Copy each line that contains the string "height", taking them from the material.

Information supplied —
* * * *

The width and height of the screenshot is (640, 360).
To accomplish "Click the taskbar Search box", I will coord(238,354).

* * * *

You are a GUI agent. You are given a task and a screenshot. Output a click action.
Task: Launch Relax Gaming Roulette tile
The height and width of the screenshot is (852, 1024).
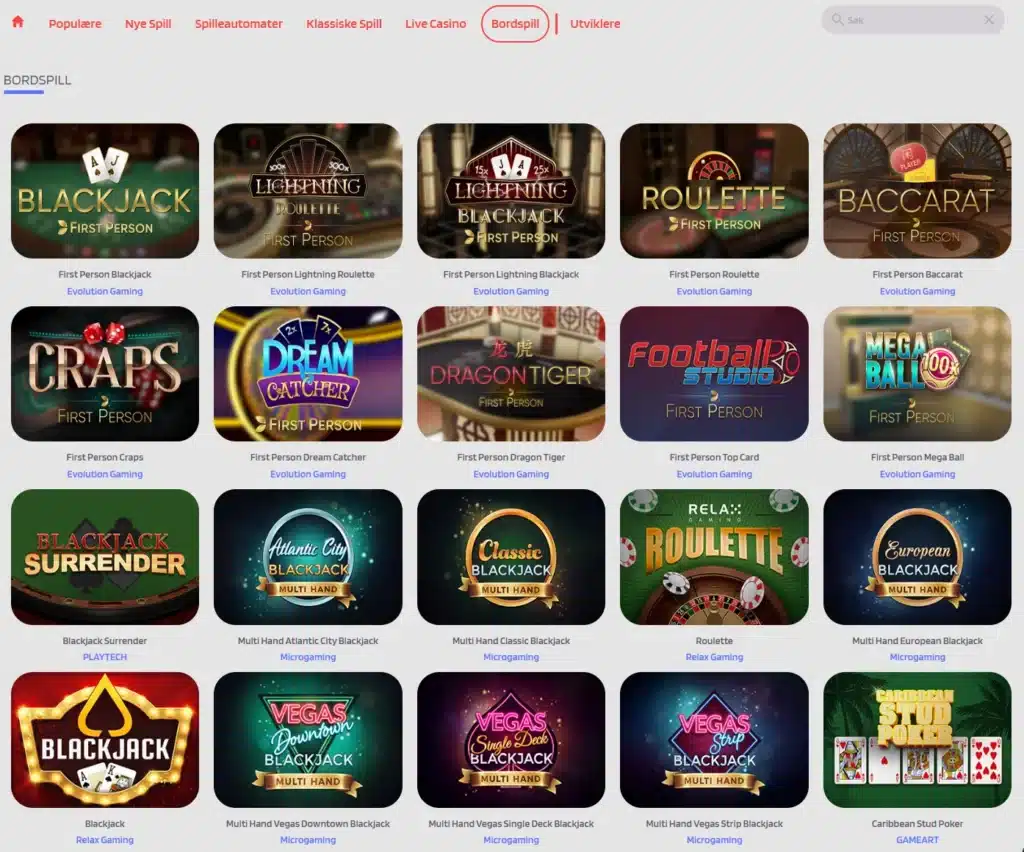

* * * *

Worked solution —
The width and height of the screenshot is (640, 360).
The height and width of the screenshot is (852, 1024).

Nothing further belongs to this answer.